Two days might seem like a lot in an area with a relatively small percentage of the state's voters.
But for Huntsman, the location is part of his message.
"Because if you are going to take this state seriously, which we will want to do, you've got to touch every corner, whether urban or rural, whether populated, whether less populated and this is a part of this strategy."
Granite Staters have a soft spot for the candidate who they think is most able to connect with regular people and it would hard to exaggerate how much Huntsman has riding on New Hampshire voters. He needs the visibility of a strong showing in the primary.
At a breakfast in North Conway held by the Carroll County Republicans, he said he will skip the Iowa caucuses.
"I am not competing in Iowa, for a reason. I don't believe in subsidies that prop up corn, soybeans. I think they distort the global marketplace. All you have to do is look at food inflation."

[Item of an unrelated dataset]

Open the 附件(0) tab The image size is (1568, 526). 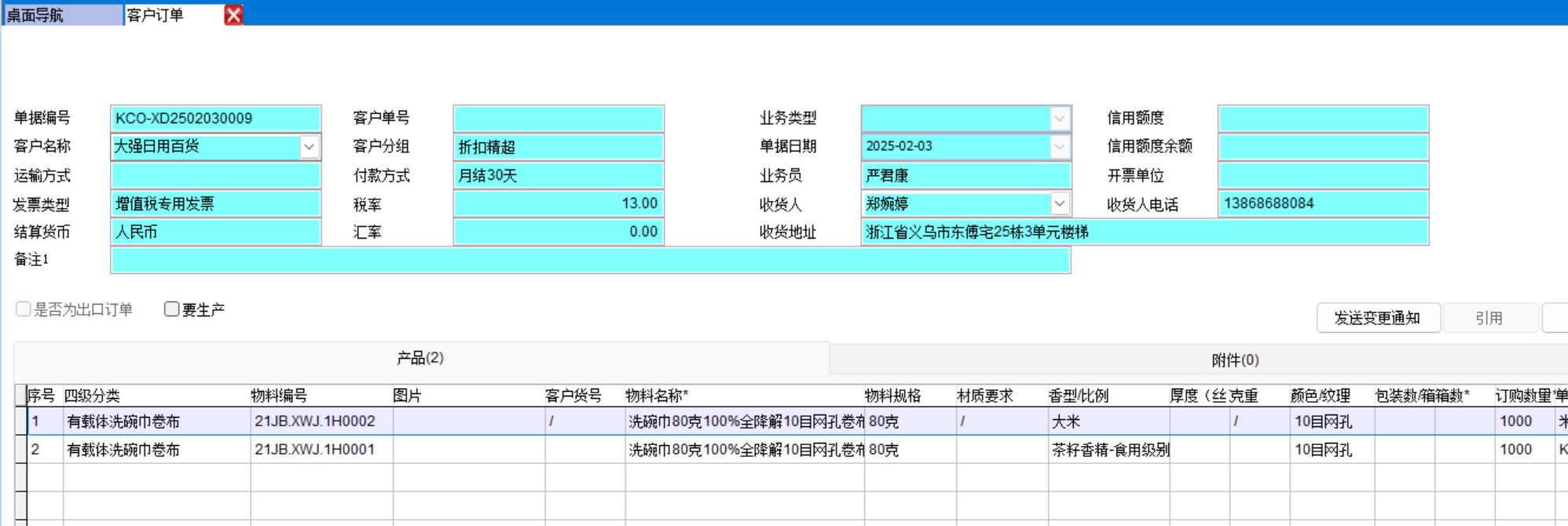(x=1234, y=360)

Huntsman has a liability in this race. He was President Obama's ambassador to China, an affiliation that doesn't sit well with many Republicans. But Huntsman hopes to parlay that experience into something that bolsters his credentials as a man who understands where America can compete in the emerging world economy.
"You are going to see the rise of China over the next several years. You are going to see the rise of India 20 years later. And, we are going to have to ask ourselves the question "Do we want to be the preeminent power in the 21st century?' I know we do. I know every American wants to be the preeminent power. We owned the last century and we ought to own the 21st century."
At the relatively short breakfast meeting it was no surprise that Huntsman didn't detail precisely how he would make that happen.
But he said balancing the budget would be key and that includes considering cuts in everything from the Department of Defense to entitlements such as Social Security and Medicare, giving a nod to one controversial Republican proposal and others as well.
"The Ryan plan, I think, is a very, very good start. The debt commission has come out with some of their own ideas and through it all it is the American way to look critically at all these plans and synthesize them into possible options and then we are going to have to make some tough choices in this country."
It was a message that generally went over well with a Republican audience but State Rep Karen Umberger noted that being courted by presidential hopefuls is hardly new. She got right to the point.
"But I want to know what makes you the one that we should choose?"
Huntsman didn't pause. He touted his experience in industry and government and then came back to the big picture.
"Perhaps this differentiates us more than anything else, does somebody really understand the challenging and unpredictable nature of the world in which we live?"
Huntsman stopped in eight North Country communities.
Town by town and handshake by handshake he was paying his New Hampshire dues, trying to gain visibility.